── INPUT

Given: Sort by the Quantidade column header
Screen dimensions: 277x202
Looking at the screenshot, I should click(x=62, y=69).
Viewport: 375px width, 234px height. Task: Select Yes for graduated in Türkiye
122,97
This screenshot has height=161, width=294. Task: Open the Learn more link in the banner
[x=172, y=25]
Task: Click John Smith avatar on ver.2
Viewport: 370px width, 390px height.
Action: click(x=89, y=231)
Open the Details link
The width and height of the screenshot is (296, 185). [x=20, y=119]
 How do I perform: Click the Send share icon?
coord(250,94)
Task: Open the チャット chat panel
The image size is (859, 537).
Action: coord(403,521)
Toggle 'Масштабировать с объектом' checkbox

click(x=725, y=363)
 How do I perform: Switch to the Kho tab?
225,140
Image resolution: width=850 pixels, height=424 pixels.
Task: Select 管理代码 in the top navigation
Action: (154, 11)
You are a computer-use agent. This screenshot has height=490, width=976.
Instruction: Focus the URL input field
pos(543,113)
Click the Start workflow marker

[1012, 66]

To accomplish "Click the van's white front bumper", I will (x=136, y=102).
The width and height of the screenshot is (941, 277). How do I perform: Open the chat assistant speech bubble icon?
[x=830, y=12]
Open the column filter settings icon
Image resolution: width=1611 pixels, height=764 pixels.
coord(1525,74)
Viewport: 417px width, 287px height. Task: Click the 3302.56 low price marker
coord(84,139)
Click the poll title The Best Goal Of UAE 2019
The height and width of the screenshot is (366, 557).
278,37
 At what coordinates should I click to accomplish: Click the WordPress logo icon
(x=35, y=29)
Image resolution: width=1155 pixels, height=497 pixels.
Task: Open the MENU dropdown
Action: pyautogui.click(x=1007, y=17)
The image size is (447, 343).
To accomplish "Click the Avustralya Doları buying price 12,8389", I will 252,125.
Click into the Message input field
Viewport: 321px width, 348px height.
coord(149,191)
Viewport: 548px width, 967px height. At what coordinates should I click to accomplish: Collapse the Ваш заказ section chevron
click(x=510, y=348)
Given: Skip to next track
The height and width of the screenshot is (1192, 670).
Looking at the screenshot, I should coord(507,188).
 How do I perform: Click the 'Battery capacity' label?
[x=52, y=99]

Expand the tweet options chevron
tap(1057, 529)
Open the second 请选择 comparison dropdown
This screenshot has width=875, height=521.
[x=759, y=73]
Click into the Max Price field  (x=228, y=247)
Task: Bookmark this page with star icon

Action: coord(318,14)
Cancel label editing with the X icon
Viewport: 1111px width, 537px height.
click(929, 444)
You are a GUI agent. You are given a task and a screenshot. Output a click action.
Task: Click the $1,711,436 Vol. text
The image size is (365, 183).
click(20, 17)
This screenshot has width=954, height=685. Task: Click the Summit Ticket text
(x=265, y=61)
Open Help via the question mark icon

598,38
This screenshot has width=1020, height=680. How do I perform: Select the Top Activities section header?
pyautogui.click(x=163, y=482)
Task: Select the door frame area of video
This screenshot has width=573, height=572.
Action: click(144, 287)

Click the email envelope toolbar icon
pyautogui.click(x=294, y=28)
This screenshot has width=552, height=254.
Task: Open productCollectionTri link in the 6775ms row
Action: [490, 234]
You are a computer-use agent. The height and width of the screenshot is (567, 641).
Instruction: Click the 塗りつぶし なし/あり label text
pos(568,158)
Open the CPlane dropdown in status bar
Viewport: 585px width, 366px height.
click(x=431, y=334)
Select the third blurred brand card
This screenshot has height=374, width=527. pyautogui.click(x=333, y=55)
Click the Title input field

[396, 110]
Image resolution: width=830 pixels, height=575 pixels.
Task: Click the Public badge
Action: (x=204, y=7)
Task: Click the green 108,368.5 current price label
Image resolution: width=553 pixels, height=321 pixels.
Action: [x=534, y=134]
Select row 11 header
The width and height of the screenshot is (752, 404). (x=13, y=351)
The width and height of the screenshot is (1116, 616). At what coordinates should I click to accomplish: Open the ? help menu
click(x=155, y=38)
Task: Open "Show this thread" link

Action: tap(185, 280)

────

→ **EXERCISE REQUIREMENTS**
To answer, copy each line from the material above that has the word "into".

→ **YOUR RESPONSE**
Click into the Message input field
Click into the Max Price field  (x=228, y=247)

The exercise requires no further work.